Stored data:
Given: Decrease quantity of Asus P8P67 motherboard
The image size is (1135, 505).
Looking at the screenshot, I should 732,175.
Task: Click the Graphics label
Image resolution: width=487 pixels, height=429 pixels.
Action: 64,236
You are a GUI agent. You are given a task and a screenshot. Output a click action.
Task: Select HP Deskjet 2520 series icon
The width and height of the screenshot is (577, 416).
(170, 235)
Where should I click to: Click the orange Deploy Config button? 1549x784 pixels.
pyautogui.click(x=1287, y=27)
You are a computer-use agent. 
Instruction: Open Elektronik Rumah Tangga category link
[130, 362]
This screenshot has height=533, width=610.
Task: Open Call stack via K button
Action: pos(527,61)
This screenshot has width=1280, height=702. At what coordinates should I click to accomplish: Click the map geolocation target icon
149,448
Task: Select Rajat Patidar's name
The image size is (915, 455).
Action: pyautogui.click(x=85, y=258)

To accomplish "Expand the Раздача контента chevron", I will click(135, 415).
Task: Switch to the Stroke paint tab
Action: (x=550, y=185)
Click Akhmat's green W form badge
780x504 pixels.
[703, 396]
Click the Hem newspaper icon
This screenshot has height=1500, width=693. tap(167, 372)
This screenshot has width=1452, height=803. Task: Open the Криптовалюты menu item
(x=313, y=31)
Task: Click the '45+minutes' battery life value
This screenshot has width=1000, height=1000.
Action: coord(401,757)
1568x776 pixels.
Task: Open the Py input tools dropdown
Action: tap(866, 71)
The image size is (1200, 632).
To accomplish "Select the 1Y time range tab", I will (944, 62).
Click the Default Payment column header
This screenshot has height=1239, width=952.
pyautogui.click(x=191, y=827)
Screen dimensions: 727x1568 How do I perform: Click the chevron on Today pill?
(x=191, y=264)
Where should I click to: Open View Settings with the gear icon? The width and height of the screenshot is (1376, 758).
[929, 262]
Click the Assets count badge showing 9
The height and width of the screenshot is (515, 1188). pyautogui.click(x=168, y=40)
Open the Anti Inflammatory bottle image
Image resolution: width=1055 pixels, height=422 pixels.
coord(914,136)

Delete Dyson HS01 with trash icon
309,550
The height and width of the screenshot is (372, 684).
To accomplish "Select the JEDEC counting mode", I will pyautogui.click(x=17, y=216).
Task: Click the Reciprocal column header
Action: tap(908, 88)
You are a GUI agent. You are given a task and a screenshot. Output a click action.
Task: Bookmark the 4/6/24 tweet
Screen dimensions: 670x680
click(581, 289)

TASK TO CARRY OUT:
The response should be an exact copy of every line above.

ANSWER TO THIS PROBLEM:
Given: Decrease quantity of Asus P8P67 motherboard
The image size is (1135, 505).
Looking at the screenshot, I should 732,175.
Task: Click the Graphics label
Image resolution: width=487 pixels, height=429 pixels.
Action: 64,236
You are a GUI agent. You are given a task and a screenshot. Output a click action.
Task: Select HP Deskjet 2520 series icon
The width and height of the screenshot is (577, 416).
(170, 235)
Where should I click to: Click the orange Deploy Config button? 1549x784 pixels.
pyautogui.click(x=1287, y=27)
You are a computer-use agent. 
Instruction: Open Elektronik Rumah Tangga category link
[130, 362]
This screenshot has height=533, width=610.
Task: Open Call stack via K button
Action: pos(527,61)
This screenshot has width=1280, height=702. At what coordinates should I click to accomplish: Click the map geolocation target icon
149,448
Task: Select Rajat Patidar's name
The image size is (915, 455).
Action: pyautogui.click(x=85, y=258)

To accomplish "Expand the Раздача контента chevron", I will click(135, 415).
Task: Switch to the Stroke paint tab
Action: (x=550, y=185)
Click Akhmat's green W form badge
780x504 pixels.
[703, 396]
Click the Hem newspaper icon
This screenshot has height=1500, width=693. tap(167, 372)
This screenshot has width=1452, height=803. Task: Open the Криптовалюты menu item
(x=313, y=31)
Task: Click the '45+minutes' battery life value
This screenshot has width=1000, height=1000.
Action: coord(401,757)
1568x776 pixels.
Task: Open the Py input tools dropdown
Action: tap(866, 71)
The image size is (1200, 632).
To accomplish "Select the 1Y time range tab", I will (944, 62).
Click the Default Payment column header
This screenshot has height=1239, width=952.
pyautogui.click(x=191, y=827)
Screen dimensions: 727x1568 How do I perform: Click the chevron on Today pill?
(x=191, y=264)
Where should I click to: Open View Settings with the gear icon? The width and height of the screenshot is (1376, 758).
[929, 262]
Click the Assets count badge showing 9
The height and width of the screenshot is (515, 1188). pyautogui.click(x=168, y=40)
Open the Anti Inflammatory bottle image
Image resolution: width=1055 pixels, height=422 pixels.
coord(914,136)

Delete Dyson HS01 with trash icon
309,550
The height and width of the screenshot is (372, 684).
To accomplish "Select the JEDEC counting mode", I will pyautogui.click(x=17, y=216).
Task: Click the Reciprocal column header
Action: tap(908, 88)
You are a GUI agent. You are given a task and a screenshot. Output a click action.
Task: Bookmark the 4/6/24 tweet
Screen dimensions: 670x680
click(581, 289)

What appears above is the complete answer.